Take the data below and copy exactly the lines starting at the one with "Preferências (82, 1368)" and finishing at the one with "Visa syften (633, 590)", both included.
━━━ Data shown
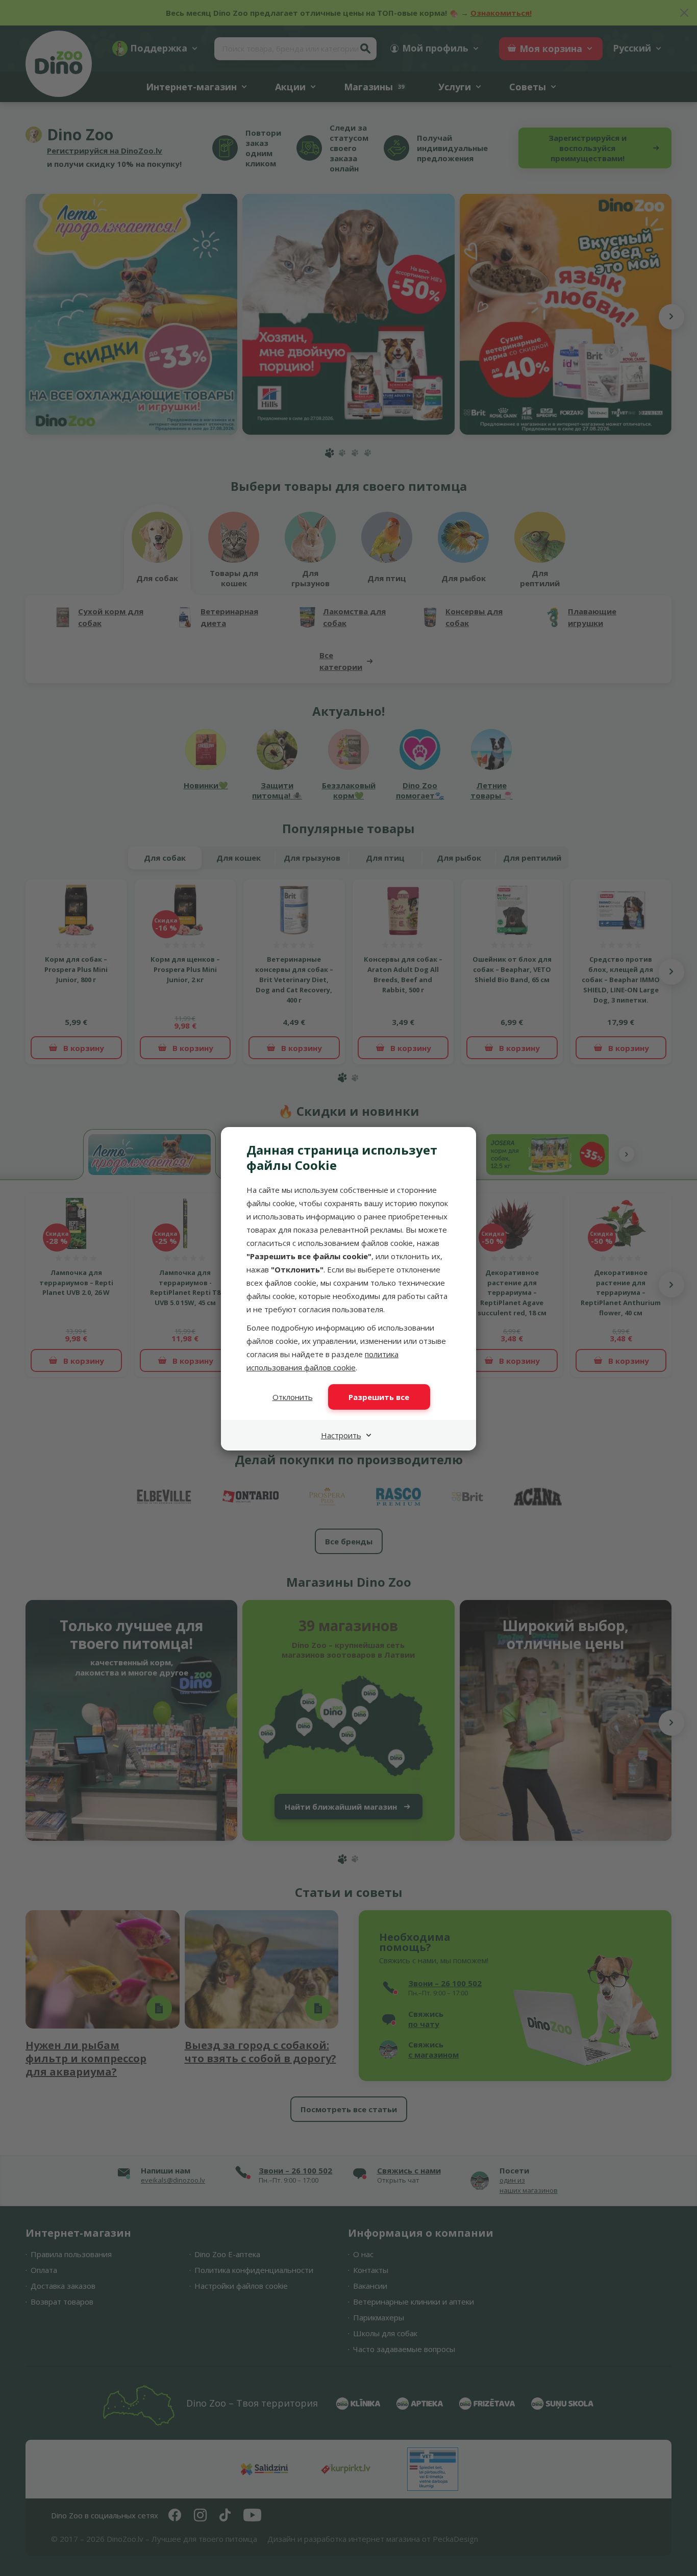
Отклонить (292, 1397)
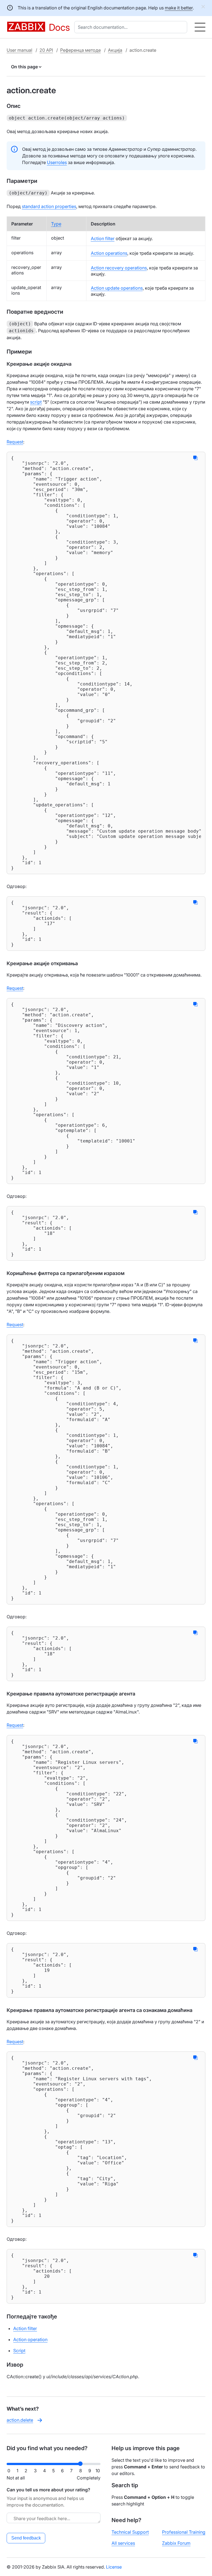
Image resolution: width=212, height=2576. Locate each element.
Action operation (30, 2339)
━━━━━━
━━━ Data shown
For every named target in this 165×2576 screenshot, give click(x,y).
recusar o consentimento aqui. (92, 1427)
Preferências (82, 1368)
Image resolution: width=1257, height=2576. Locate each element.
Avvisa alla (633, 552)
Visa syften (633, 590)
━━━━━━
__Your response__:
Preferências (82, 1368)
Image resolution: width=1257, height=2576. Locate each element.
Avvisa alla (633, 552)
Visa syften (633, 590)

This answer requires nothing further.